Marcelo Torres

Sobre o livro Vertigem de Telhados: “Sem dúvida, poesia de qualidade, com estilo definido e belas imagens poéticas.” (Claudio Willer é ensaísta e escritor)

“Marcelo Torres é poeta pleno e de tamanha força imagística que sem dúvida deve ser alçado muito acima do vazio destes indizíveis tempos, onde tudo cabe e nada fica. Sua poesia mobiliza e restaura o que tem sido inelutavelmente banido das palavras: o mágico, a mítica, a sedução; uma urgente transgressão dos sentidos.” (Beth Brait Alvim)

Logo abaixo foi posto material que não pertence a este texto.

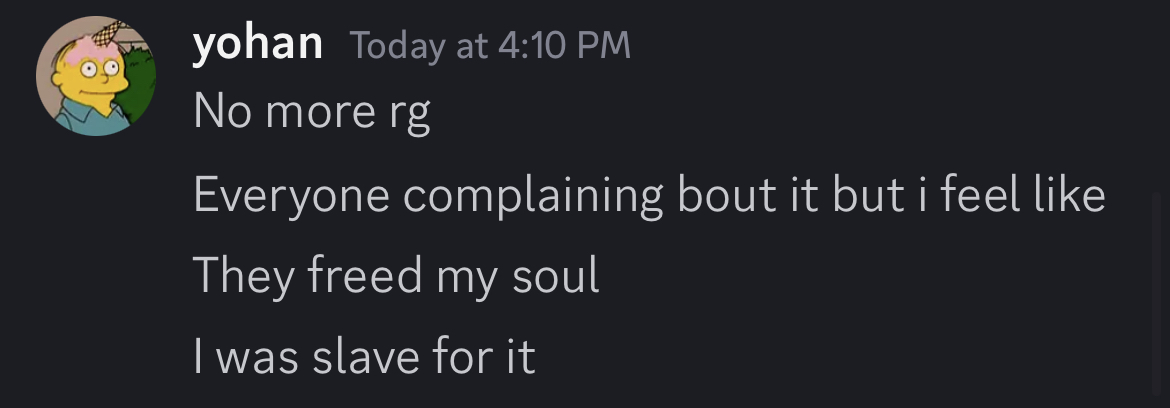Click the word "They" in third message
1170x408 pixels.
coord(237,275)
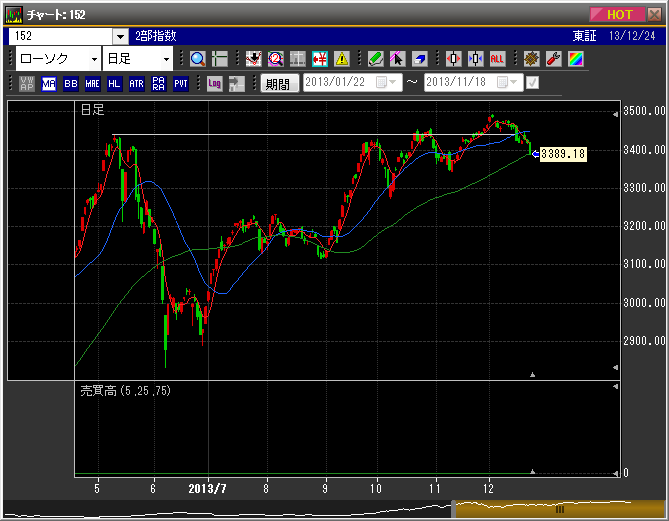Open the 日足 timeframe dropdown

click(138, 59)
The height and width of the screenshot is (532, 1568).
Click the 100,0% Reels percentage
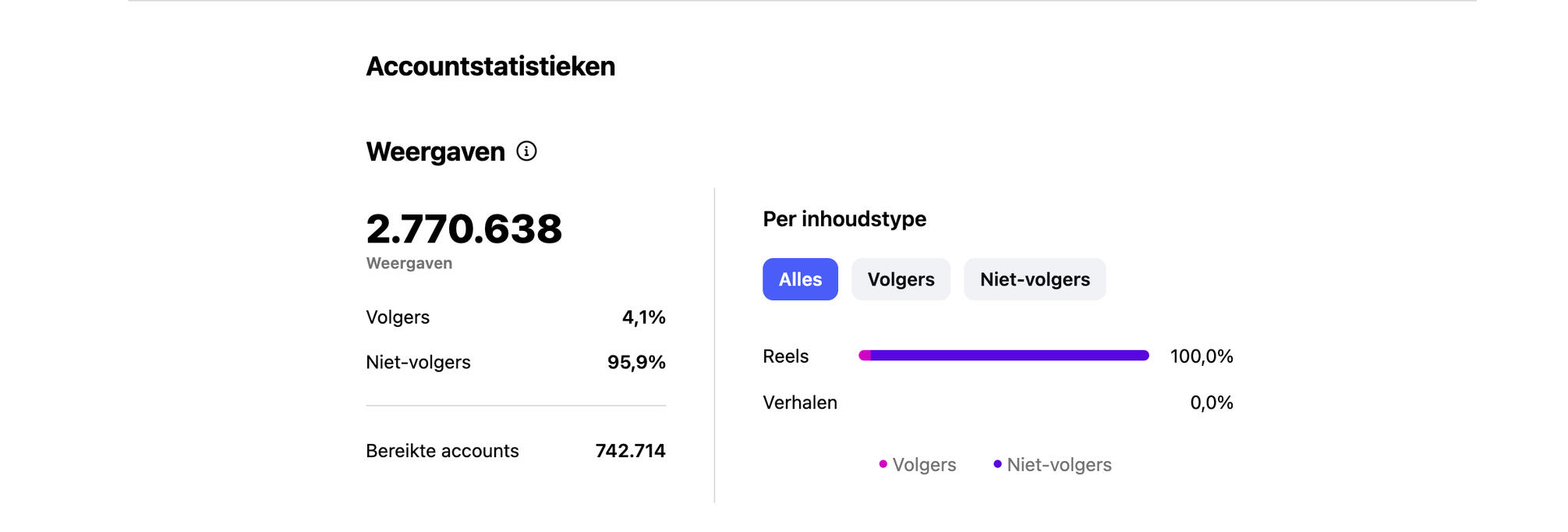click(x=1202, y=356)
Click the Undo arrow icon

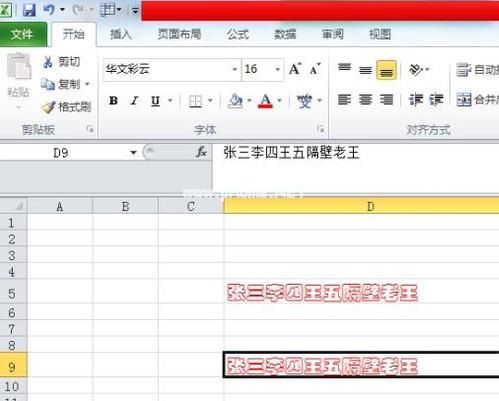click(x=49, y=10)
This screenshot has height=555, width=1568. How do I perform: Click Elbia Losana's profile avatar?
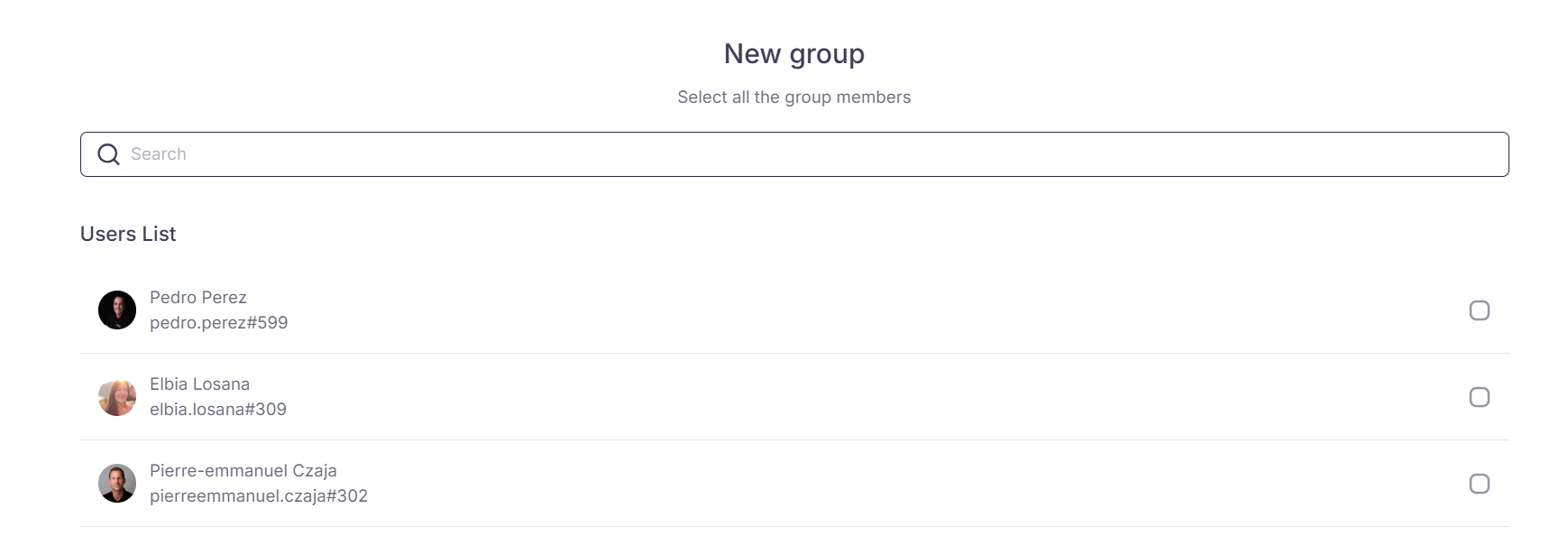point(117,397)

É um descanso, quando nos autorizam a falar de poesia como leitores que somos. Falar de um livro como quem fala de tê-lo lido, não do como deveria ser ou poderia ter sido. Em suma, do que se passou no encontro entre leitor e texto. E o que se passou comigo? Qualquer coisa incômoda, como a intrusão da materialidade vulgar na hora crucial da elevação poética. E, mais incômoda, a dúvida de haver ou não sentido na expressão “elevação poética” nesses nossos dias inteligentíssimos. Eu poderia, aliás, reformular a expressão e torná-la menos patética, menos pretensiosa, menos mística – mas isso seria o mesmo que dizer: “menos imprescindível”. Enquanto lia Vertigem de Telhados e pensava em tudo isso, a voz dos versos enumerava toda a poesia que perdemos em todas as horas de todos os dias, chocando-nos com aquele excesso de coisas das quais dizemos “o vazio”. Mas, nesse movimento, a voz se fazia finalmente poética, dando passagem a insights e ecos de poetas anônimos que ninguém viu. (Reni Adriano)

Sobre o livro nadar em cima da rua: “Poesia de rutilância: densidade no esmero dessa dramaturgia lírica: quadro a quadro uma composição em alto relevo: essencialismo próprio das narrativas fanopaicas: imagética ressonante.” (Flávio Viegas Amoreira é escritor e crítico literário)

“Mais conciso que no livro anterior Marcelo Torres segue apostando na pesquisa contra as facilitações adotadas por parte da produção poética contemporânea. Assume o delírio e o olhar crítico como veículo, nos leva a nadar sobre – mais que a rua – nossos desígnios cotidianos. Sobre nossa vida tão sem poesia. O poeta está ainda mais combativo e define melhor agora os elementos da batalha. Batalha pelo simbólico e pelo/contra o concreto que cerceia a todos nós. Evoé! Vamos por essa rua sem fim!” (Carlos André é poeta, músico e crítico literário)

“… com consciência lírica o autor destas braçadas em nados no concreto do asfalto e da concretude física dos fatos, delineia a mutabilidade na difusão das vicissitudes descritas, sua retórica transmorfa transcende a “transgressão pela transgressão” da ‘Geração Beat’, a temática citada é apreendida e transmutada por intermédio de desdobramentos funcionais em leitmotiv, em tópicos recorrentes como a androginia, a sensualidade abrupta, e no culto do pária que é seu Algoz e Messias, – arrebatamento na linguística libertária…” (Laercio Aparecido da Silva é ensaísta e poeta)

Sobre o autor: Nasceu em Pernambuco na cidade de Palmares no dia 01 de março de 1984. Reside em São Paulo na região do ABCD há mais de 25 anos. Tem publicações de poemas em revistas de literatura e cultura. Busca criar uma poesia de resistência da imagem poética, fundida ao ritmo que possibilita a pluralidade de significados diante das diferentes realidades.